-- START OF Page text --
在字典中存储一个键的多个值

Question

I have a list of data, which has 2 values:

a    12
a    11
a    5
a    12
a    11

I would like to use a dictionary, so I can end up with a list of values for each of the key. Column 1 may have a different entry, like 'b' , so I can arrange data based on column 1 as key, while column 2 is the data for each key

[a:12,11,5]

How do I achieve this? From what I read, if 2 values has the same key, the last one override the previous one, so only one key is in the dictionary.

d={}
for line in results:
    templist=line.split(' ')
    thekey=templist[0]  
    thevalue=templist[1]

    if thevalue in d:
        d[thekey].append(thevalue)
    else:
        d[thekey]=[thevalue]

Am I approaching the problem using the wrong way?

Answer 1

Python dicts can have only one value for a key, so you cannot assign multiple values in the fashion you are trying to.
-- END OF Page text --
-- START OF Given data --
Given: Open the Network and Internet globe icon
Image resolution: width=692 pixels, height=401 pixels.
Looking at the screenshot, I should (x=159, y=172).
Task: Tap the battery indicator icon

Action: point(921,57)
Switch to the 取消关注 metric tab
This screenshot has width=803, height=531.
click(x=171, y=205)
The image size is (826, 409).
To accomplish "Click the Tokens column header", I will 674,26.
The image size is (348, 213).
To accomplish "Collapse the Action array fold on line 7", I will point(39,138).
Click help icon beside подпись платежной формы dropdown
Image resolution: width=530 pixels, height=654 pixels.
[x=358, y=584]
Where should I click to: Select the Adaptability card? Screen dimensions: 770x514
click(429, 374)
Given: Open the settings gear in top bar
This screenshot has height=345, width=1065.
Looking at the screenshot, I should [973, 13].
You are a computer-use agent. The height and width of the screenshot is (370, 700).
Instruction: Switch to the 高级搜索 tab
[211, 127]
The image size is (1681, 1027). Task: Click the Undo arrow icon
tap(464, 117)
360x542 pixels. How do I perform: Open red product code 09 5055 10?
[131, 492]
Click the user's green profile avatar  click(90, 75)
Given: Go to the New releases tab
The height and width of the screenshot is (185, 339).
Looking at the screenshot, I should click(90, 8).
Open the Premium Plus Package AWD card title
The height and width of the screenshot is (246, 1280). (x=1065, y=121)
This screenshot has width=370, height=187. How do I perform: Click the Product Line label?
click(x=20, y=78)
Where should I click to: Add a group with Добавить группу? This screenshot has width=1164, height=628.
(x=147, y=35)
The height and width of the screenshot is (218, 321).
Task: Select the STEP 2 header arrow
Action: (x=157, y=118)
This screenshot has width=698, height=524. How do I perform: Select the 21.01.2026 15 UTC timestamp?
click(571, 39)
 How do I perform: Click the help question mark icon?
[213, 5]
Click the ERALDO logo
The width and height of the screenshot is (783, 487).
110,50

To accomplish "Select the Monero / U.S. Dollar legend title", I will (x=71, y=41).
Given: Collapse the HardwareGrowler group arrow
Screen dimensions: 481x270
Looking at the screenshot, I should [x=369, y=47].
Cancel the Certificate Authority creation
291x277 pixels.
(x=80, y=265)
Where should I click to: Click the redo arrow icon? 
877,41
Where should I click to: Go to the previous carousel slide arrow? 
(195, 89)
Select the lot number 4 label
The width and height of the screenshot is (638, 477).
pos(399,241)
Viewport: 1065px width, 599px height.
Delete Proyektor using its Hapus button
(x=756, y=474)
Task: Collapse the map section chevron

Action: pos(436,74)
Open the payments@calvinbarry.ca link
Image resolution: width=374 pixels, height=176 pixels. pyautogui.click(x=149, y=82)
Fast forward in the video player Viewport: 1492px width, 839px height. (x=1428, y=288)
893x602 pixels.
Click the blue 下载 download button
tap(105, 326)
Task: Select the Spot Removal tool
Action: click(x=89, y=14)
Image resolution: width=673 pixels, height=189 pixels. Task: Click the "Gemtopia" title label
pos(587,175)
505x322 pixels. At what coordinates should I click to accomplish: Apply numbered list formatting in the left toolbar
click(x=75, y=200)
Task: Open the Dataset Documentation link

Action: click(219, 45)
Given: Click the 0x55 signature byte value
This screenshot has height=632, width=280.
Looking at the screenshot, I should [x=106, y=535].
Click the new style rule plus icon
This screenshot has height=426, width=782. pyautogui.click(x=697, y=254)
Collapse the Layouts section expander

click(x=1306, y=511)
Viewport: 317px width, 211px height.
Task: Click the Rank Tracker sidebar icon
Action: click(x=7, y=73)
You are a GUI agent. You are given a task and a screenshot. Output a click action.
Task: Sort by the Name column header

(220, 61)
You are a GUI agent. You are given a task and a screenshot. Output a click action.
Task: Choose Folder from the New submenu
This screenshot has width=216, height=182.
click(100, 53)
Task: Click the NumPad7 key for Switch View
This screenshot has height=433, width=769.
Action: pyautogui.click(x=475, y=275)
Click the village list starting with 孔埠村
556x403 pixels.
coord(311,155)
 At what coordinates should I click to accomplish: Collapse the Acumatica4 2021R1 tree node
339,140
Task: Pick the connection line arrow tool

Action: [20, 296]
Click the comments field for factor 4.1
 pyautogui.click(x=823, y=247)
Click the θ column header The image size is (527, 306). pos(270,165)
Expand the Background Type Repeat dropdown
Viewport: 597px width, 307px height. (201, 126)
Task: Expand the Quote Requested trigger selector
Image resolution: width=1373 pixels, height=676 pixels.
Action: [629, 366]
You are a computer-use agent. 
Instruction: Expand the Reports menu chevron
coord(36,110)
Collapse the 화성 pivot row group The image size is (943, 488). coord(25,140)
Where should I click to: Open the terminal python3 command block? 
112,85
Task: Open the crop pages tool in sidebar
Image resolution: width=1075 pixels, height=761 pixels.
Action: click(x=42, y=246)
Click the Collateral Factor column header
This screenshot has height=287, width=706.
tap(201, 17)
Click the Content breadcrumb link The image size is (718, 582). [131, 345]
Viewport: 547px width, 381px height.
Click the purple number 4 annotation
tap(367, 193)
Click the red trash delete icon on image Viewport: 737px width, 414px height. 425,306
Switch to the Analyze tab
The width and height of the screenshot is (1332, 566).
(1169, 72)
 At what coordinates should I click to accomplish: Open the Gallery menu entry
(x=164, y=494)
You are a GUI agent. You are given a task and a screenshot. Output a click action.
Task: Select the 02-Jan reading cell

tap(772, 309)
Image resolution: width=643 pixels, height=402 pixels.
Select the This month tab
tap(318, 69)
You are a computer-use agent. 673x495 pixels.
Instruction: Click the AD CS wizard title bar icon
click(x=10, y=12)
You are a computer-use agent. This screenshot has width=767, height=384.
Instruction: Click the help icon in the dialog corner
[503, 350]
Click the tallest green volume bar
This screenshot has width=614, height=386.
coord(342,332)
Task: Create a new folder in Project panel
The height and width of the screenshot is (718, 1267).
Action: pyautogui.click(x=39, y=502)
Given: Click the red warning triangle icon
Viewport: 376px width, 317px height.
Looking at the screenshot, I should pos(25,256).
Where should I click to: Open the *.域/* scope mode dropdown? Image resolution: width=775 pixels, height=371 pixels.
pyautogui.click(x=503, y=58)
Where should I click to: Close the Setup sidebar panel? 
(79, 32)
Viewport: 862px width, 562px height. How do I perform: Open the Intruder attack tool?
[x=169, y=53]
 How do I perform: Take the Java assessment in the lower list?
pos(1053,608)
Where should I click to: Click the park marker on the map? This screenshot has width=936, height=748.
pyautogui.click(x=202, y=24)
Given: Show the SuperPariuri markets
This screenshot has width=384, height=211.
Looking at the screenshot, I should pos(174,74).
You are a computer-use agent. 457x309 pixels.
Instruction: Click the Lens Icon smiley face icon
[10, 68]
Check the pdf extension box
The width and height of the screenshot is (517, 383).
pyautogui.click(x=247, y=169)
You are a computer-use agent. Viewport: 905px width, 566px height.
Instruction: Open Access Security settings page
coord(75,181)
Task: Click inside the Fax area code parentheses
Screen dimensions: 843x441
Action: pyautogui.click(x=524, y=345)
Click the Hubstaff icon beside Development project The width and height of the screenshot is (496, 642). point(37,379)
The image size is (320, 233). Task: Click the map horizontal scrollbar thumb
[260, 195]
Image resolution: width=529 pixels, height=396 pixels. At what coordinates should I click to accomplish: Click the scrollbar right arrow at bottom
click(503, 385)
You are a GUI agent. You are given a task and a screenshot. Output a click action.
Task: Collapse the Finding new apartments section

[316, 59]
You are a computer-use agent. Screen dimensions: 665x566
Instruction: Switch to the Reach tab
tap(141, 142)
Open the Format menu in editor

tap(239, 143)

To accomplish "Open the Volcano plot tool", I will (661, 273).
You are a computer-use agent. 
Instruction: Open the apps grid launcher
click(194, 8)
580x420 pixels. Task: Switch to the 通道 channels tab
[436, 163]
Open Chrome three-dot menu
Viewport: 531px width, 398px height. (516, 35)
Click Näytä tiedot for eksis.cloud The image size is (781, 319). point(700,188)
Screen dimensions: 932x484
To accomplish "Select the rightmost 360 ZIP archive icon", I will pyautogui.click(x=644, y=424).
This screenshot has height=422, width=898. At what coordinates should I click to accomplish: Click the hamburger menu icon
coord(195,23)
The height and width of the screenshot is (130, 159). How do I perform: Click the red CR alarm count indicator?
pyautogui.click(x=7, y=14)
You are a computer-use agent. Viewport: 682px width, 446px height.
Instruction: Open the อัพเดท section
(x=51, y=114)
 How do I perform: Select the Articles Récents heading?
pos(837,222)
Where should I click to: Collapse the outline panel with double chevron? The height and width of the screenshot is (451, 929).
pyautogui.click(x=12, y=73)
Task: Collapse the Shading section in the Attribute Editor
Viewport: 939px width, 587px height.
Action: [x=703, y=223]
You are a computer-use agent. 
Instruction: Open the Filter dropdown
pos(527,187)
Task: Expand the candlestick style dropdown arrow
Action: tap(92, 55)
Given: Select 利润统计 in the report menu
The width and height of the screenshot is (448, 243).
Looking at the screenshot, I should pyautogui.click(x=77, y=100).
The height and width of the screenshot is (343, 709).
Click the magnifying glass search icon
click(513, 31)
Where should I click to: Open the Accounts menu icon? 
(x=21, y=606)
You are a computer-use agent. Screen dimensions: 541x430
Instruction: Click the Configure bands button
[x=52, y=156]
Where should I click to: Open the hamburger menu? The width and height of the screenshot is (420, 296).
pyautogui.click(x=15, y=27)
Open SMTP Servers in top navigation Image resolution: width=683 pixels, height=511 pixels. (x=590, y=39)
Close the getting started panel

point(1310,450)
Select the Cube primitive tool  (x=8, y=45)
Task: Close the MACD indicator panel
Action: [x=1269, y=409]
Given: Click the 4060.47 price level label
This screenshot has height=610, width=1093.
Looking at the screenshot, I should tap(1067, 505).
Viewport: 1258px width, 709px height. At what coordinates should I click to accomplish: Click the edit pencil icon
-- END OF Given data --
Reproduce the dictionary thread verbatim, covering everything from "[a:12,11,5]" down to "templist=line.split(' ')". The data stands apart from the dictionary thread.

[a:12,11,5]

How do I achieve this? From what I read, if 2 values has the same key, the last one override the previous one, so only one key is in the dictionary.

d={}
for line in results:
    templist=line.split(' ')